Every so often, Doug and I get a craving for kufteh. When time doesn’t allow for the full preparation, we just make the meechoog (filling) and serve it over bulgur pilaf with a side of plain madzoon.
Kufteh Meechoog (filling)

You can make your favorite meechoog recipe, or use the one below. If you closed your eyes and took one taste of this simple version, you’d swear you were eating the real thing!

Kufteh Meechoog

2 large onions, finely chopped
2 Tbsp butter
2 Tbsp olive oil
3/4 lb ground lamb, beef, or turkey
salt and pepper to taste
1 bunch flat-leaf parsley, washed and finely chopped
ground coriander, allspice, black pepper, paprika to taste
1/4 cup to 1/3 cup pine nuts

1. In a skillet, melt the butter, then add olive oil to heat. Add chopped onions and cook, stirring occasionally, until onions are soft - about 10 to 15 minutes.
2. In a separate skillet, cook the ground meat until it is no longer pink. Drain any excess fat. Season with salt and pepper to taste.
3. Add meat to the skillet with the onions. Stir in the remaining seasonings, parsley, and pine nuts. Cook for another 5 to 10 minutes.

To serve: Place bulgur pilaf in the center of the plate (or bowl), top with meechoog, and a dollop of madzoon, if desired. A tomato-cucumber salad makes a perfect accompaniment.

Saturday, November 6, 2010

Our Culinary Heritage

Faithful reader Ara responded in his usual, thoughtful manner to our recent item on Armenia's effort to identify and preserve the nation's original cuisine. 

He noted that time is running out for those of us in The West to survey our elders -- but, on an encouraging note, he pointed to a series of books published by Hamazkayin (The Armenian Educational and Cultural Society) some years back that captured many recipes unique to various regions and cities. 

We've heard about these books before, but there's no use for us in tracking them down because we don't read Armenian.

This highlights another challenge. Many of us and our children don't have the Armenian language skills to do such research, or even properly sort through the names of dishes and ingredients for clues to their origin.

It would be a valuable and generous undertaking for anyone who does have such skills to translate the resources that do exist so the rest of us can make use of them.

As for surveying our elders, we know many of you have already done that. Maybe not in a formal way, but perhaps you've at least scratched out a recipe or two that your mother or grandmother (or grandfather) passed down.

Even if it sounds so much like other recipes on books or on this Web site, it may differ in some small but significant way that tells us something about the food of their village.

Why not send it to us? 

Better yet, did you make a video?  We know some of you have done just that. Our daughter's gunkahayr, Dr. Aram Aslanian, the distinguished psychologist, captured hours of video of his maternal grandmother in the kitchen. He keeps promising to share it, but...he's busy.

We're all busy, but let's make an effort before any of this is lost. We're more than happy to act as a repository or as go-betweens or whatever anyone needs. We'll post videos for the world the see and study, or tell you how to post them yourselves. 

We can't offer much except our limited knowledge and good intentions. If you can offer the same, maybe we can all accomplish something important together.

Wednesday, November 3, 2010

Flavors of Autumn

Pomegranate and Pear Salad

Besides pumpkins, autumn has an abundance of other fantastic flavors. Two that come to mind are pomegranates and pears.

Here’s a quick and delicious fruit salad with very few ingredients - just make sure you use the freshest ingredients possible. The color and flavor combination are sure to please.

Pomegranate and Pear Salad
Yield: 4 to 5 servings

1 pomegranate, seeded and membrane discarded
2 lbs. Barlett or other green-skinned pear
(about 6 pears -depending on size), cored and cut into bite-sized pieces (leave skin on)
2 to 3 Tbsp freshly squeezed lime juice
2 Tbsp fresh mint, finely chopped
3 Tbsp toasted and chopped pecans or walnuts, optional

• Place the pomegranate seeds in a bowl. Set aside.
• In a large separate bowl, combine the cut-up pears and lime juice. Toss to coat.
• Add the pomegranate seeds and chopped mint, tossing gently.
• Cover and refrigerate at least 1 hour for flavors to blend.

Before serving, top each portion with chopped nuts, if desired.

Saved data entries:

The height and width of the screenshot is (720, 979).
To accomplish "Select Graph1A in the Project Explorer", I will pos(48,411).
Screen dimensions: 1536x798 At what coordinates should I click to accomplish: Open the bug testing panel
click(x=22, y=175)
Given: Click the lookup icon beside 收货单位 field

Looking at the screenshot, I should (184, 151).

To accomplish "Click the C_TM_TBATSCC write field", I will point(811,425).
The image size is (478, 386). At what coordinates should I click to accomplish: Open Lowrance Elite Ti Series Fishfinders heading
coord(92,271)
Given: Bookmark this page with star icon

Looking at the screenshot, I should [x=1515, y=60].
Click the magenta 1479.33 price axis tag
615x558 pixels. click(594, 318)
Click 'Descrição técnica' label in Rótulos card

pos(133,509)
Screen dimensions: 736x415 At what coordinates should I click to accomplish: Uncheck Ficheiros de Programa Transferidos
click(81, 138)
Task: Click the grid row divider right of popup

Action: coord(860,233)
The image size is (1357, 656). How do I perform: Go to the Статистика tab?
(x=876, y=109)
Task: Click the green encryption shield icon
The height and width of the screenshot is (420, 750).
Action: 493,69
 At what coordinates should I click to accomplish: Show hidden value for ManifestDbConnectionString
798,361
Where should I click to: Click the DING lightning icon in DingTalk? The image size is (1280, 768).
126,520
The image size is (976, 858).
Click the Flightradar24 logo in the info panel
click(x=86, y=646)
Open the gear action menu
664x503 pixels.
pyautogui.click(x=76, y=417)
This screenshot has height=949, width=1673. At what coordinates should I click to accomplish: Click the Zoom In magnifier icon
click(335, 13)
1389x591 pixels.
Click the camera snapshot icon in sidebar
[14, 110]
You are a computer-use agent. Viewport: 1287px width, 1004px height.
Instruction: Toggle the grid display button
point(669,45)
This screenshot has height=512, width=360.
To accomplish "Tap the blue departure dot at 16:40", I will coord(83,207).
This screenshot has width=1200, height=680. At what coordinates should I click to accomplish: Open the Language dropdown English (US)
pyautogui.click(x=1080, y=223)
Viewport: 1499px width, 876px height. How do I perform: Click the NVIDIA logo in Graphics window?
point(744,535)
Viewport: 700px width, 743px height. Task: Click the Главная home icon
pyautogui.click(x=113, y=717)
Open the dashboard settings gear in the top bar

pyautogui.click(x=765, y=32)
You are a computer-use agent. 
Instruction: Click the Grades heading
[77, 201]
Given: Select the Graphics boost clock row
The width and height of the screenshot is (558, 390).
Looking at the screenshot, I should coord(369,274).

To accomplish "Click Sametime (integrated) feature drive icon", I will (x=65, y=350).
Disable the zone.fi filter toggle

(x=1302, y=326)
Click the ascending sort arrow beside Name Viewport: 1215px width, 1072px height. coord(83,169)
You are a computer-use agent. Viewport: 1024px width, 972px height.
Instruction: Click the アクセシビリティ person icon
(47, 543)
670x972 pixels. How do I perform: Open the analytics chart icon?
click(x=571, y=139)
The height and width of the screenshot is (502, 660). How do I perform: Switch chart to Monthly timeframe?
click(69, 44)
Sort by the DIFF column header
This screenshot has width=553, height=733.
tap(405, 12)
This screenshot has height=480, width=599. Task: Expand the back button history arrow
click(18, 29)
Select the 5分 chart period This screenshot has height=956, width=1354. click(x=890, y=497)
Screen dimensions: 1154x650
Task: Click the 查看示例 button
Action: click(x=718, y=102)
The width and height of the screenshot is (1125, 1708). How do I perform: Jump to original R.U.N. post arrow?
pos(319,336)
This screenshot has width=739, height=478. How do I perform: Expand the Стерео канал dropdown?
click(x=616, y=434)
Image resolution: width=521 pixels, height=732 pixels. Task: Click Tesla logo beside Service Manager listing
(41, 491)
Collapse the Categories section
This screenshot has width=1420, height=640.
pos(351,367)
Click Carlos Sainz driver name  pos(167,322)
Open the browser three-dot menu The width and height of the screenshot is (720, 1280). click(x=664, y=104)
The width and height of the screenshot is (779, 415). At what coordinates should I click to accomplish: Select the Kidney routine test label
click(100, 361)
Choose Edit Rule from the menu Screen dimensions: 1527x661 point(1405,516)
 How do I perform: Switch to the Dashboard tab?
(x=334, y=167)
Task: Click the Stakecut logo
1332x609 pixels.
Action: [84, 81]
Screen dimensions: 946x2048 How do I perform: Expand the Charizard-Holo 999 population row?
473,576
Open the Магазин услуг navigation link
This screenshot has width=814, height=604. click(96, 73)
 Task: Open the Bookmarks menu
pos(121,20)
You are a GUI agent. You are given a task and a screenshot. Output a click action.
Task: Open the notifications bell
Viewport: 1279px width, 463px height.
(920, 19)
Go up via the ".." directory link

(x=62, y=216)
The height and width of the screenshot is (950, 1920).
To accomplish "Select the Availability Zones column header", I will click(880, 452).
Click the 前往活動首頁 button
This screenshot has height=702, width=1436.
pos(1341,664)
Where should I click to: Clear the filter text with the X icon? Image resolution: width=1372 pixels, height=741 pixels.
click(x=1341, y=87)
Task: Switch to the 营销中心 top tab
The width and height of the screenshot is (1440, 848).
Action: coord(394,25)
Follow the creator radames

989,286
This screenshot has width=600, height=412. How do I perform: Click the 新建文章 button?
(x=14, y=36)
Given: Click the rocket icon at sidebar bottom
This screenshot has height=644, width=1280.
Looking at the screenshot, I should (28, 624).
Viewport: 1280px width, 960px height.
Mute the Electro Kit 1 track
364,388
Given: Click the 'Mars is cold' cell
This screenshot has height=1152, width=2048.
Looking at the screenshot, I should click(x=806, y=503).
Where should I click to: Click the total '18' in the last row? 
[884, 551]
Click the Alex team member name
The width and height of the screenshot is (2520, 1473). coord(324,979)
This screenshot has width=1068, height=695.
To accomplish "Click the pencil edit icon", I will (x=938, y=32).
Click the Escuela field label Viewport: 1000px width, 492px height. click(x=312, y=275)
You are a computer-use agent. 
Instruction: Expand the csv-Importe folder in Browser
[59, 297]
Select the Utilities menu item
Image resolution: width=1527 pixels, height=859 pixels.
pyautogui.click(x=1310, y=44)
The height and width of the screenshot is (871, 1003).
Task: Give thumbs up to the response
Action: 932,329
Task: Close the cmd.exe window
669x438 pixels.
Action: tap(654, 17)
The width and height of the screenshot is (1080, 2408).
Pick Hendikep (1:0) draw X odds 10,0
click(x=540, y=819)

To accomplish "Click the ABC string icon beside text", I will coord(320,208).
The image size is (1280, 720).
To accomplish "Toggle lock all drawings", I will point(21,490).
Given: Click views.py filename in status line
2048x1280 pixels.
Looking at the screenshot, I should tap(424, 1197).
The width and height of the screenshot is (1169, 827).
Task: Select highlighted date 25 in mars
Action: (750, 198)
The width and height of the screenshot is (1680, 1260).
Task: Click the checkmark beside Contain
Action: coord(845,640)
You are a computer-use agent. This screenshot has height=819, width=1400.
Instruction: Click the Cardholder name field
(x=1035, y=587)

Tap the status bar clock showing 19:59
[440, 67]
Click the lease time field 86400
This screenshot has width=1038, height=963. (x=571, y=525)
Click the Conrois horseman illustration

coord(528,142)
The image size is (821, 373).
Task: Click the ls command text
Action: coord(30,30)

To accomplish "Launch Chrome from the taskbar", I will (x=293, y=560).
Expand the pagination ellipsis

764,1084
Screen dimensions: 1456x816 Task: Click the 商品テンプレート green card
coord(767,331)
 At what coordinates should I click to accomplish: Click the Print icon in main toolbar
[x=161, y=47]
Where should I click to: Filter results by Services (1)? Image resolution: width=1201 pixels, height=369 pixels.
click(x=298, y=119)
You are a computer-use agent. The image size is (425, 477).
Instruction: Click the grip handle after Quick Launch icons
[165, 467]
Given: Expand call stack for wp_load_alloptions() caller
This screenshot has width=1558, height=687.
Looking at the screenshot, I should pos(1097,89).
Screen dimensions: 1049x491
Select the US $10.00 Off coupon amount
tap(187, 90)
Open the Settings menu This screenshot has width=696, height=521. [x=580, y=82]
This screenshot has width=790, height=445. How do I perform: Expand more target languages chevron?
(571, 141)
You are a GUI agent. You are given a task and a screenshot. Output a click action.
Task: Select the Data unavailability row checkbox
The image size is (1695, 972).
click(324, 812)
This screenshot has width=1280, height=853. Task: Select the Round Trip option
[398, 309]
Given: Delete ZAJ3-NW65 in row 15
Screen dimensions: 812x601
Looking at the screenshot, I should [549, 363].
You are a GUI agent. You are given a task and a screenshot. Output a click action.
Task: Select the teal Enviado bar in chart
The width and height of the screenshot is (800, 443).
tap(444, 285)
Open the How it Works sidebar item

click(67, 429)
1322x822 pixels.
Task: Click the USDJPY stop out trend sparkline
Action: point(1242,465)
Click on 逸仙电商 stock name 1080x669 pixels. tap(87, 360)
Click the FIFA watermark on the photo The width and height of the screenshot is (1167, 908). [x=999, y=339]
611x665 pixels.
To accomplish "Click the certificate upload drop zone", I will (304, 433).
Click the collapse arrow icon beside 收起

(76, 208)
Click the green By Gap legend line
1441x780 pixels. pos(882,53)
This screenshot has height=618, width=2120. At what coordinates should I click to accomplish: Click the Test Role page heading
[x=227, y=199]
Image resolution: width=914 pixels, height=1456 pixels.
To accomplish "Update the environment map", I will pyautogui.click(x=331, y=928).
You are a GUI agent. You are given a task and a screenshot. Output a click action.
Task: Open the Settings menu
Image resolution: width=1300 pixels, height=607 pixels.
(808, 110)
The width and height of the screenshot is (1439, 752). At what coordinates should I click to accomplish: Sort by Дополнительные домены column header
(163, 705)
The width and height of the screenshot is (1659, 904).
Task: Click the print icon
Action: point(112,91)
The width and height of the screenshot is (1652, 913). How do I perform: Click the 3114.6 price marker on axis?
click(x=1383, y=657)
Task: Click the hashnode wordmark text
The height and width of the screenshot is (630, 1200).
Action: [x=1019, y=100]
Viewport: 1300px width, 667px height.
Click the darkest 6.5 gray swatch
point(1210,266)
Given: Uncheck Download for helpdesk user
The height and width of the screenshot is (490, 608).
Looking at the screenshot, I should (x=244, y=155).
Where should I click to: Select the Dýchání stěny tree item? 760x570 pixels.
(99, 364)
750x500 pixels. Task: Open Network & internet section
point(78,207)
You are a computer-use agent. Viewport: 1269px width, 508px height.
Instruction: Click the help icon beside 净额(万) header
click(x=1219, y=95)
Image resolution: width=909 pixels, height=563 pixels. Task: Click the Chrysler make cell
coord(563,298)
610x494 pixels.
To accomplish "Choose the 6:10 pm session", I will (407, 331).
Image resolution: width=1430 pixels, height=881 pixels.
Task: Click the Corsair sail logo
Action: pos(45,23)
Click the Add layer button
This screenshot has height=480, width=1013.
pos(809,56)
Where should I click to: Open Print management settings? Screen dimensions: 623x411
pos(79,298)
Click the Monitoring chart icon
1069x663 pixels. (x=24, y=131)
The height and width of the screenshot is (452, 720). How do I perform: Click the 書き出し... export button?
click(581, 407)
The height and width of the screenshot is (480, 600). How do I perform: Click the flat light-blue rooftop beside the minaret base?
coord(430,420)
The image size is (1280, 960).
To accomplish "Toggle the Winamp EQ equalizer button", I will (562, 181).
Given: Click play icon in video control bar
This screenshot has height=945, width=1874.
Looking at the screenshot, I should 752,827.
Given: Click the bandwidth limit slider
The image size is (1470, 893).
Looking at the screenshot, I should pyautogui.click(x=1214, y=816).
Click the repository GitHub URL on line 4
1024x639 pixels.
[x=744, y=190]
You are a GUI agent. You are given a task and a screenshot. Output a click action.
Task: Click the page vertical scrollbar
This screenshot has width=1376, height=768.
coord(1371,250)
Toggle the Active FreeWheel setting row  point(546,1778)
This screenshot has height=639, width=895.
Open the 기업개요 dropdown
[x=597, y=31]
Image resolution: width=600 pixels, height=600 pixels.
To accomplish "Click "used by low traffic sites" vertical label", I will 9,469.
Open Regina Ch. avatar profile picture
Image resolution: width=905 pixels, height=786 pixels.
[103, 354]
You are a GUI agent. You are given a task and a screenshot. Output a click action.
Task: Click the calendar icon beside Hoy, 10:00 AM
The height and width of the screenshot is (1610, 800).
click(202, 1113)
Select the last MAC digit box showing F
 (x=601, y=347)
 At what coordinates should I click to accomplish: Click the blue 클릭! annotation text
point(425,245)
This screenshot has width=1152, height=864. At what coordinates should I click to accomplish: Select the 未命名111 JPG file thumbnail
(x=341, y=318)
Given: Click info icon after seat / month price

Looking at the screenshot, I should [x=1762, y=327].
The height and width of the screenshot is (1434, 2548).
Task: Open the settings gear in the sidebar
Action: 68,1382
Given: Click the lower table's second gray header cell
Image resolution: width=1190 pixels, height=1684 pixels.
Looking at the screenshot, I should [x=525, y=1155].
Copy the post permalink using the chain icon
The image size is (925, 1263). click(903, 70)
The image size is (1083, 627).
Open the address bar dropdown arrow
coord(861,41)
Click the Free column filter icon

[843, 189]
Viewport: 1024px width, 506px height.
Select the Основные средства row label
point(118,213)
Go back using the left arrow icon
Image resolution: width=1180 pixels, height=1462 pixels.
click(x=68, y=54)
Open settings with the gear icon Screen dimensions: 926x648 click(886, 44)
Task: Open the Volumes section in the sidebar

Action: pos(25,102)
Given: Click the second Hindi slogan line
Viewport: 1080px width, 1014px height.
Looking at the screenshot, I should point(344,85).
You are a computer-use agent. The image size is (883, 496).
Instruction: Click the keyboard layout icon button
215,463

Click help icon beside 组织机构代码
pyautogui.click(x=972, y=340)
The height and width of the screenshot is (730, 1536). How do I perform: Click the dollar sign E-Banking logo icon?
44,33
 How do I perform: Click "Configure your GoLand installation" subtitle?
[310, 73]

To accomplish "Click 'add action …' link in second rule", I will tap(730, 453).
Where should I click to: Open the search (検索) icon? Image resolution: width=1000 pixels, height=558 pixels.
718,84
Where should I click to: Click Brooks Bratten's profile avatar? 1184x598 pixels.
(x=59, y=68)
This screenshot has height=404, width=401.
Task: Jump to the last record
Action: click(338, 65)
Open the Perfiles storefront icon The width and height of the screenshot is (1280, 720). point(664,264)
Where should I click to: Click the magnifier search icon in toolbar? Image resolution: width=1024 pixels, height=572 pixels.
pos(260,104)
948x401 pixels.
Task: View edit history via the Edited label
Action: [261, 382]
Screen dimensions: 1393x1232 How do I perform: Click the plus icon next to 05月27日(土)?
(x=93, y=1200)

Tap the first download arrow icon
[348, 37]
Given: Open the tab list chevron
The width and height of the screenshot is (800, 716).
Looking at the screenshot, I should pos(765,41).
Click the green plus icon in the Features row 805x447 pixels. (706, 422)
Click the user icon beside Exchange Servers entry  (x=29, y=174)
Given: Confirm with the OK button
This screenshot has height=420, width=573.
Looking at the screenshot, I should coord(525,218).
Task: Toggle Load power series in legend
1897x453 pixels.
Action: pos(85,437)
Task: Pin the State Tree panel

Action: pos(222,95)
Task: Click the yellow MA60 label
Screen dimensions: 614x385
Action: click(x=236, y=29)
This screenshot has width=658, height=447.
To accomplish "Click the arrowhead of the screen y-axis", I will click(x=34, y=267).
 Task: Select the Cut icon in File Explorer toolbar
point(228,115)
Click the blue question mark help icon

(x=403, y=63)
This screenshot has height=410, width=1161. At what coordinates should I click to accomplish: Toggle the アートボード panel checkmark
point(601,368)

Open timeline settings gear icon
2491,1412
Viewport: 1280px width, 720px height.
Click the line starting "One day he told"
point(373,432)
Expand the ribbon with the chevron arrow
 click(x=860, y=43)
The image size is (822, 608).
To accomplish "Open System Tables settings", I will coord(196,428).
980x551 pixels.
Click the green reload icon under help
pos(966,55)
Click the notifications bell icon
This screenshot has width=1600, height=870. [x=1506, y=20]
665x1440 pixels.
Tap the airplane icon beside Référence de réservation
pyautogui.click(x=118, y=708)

§ **Instructions for the task**
In the recipe post, how long should the pomegranate and pear salad chill in the refrigerator before serving?

§ **Output for this exercise**
At least 1 hour.